Sanchez Amor, who also serves as the OSCE PA’s Special Representative on Border Issues, noted that the U.S. Border Patrol is separating families because the current U.S. government has decided to implement a “zero tolerance” policy that seeks to charge every adult who illegally crosses the border with a crime. However, Sanchez Amor noted, this policy potentially contravenes a number of important international norms: the right of all people to seek asylum, the right to due process, the right to family unity, and the requirement under international humanitarian law to prioritize the best interests of the child.
“The United States has legal obligations to consider asylum applications and provide protection to those who qualify as refugees.
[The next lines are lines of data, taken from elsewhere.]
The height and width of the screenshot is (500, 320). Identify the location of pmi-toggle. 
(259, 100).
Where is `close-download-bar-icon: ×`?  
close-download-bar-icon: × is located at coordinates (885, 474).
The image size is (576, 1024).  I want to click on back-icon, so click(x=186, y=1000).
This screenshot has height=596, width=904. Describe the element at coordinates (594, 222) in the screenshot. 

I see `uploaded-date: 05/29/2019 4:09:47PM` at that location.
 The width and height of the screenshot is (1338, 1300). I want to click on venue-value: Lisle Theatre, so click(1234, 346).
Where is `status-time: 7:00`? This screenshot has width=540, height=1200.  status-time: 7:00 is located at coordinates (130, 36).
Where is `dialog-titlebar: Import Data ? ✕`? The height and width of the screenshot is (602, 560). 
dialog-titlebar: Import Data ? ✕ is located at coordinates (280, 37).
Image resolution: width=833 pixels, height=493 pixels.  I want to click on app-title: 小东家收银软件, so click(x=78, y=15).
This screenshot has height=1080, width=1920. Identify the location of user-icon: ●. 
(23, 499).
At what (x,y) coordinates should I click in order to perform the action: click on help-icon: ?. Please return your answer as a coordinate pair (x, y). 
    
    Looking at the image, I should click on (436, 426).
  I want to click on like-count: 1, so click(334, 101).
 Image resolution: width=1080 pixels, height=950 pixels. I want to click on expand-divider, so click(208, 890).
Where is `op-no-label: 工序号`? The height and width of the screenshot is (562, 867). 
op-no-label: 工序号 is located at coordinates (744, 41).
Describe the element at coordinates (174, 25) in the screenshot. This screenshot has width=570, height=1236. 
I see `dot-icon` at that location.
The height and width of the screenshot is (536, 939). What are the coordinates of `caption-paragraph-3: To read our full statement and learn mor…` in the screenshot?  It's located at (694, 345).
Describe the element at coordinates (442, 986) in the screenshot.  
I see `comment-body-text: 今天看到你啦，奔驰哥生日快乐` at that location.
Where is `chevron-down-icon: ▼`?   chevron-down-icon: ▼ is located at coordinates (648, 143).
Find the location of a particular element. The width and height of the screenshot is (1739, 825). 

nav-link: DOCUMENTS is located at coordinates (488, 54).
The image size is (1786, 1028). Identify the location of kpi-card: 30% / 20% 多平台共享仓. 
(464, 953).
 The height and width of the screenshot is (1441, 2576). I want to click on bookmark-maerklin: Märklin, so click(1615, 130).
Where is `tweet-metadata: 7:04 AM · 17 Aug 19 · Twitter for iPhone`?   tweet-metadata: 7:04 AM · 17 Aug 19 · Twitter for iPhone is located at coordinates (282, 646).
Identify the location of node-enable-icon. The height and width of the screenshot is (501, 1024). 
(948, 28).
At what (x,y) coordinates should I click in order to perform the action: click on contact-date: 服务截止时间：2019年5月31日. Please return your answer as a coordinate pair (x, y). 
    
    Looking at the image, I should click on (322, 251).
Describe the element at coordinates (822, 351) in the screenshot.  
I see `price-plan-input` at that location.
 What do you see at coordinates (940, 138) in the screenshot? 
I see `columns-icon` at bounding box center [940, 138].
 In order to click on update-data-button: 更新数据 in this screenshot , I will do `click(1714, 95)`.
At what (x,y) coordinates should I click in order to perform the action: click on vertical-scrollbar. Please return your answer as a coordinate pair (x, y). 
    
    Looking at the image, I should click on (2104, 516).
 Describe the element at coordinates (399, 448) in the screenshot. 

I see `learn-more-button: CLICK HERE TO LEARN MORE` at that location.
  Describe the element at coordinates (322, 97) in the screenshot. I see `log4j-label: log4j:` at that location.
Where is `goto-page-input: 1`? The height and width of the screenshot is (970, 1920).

The 1951 Refugee Convention recognizes that the seeking of asylum might sometimes require refugees to breach immigration rules, which the U.S. government as a party to this treaty should respect,” Sanchez Amor stated.
“In any case, children should not be punished for the actions of their parents and should never be traumatized in order to set an example to other potential asylum seekers or to send a political message. I call on the United States to immediately end the practice of forcibly separating children from their parents, to make every effort to reunite families that have been separated, and to adhere to all of its obligations under international humanitarian law,” he added.
Earlier this month, Chair of the OSCE PA Ad Hoc Committee on Migration Nahima Lanjri raised concerns that young migrant children were being separated from parents trying to cross the U.S.-Mexico border, as well as reports that nearly 1,500 migrant children are unaccounted for in the U.S. due to lax monitoring by the federal government.
The topic of migration and unaccompanied migrant children will feature high on the agenda of the OSCE Parliamentary Assembly’s upcoming Annual Session in Berlin.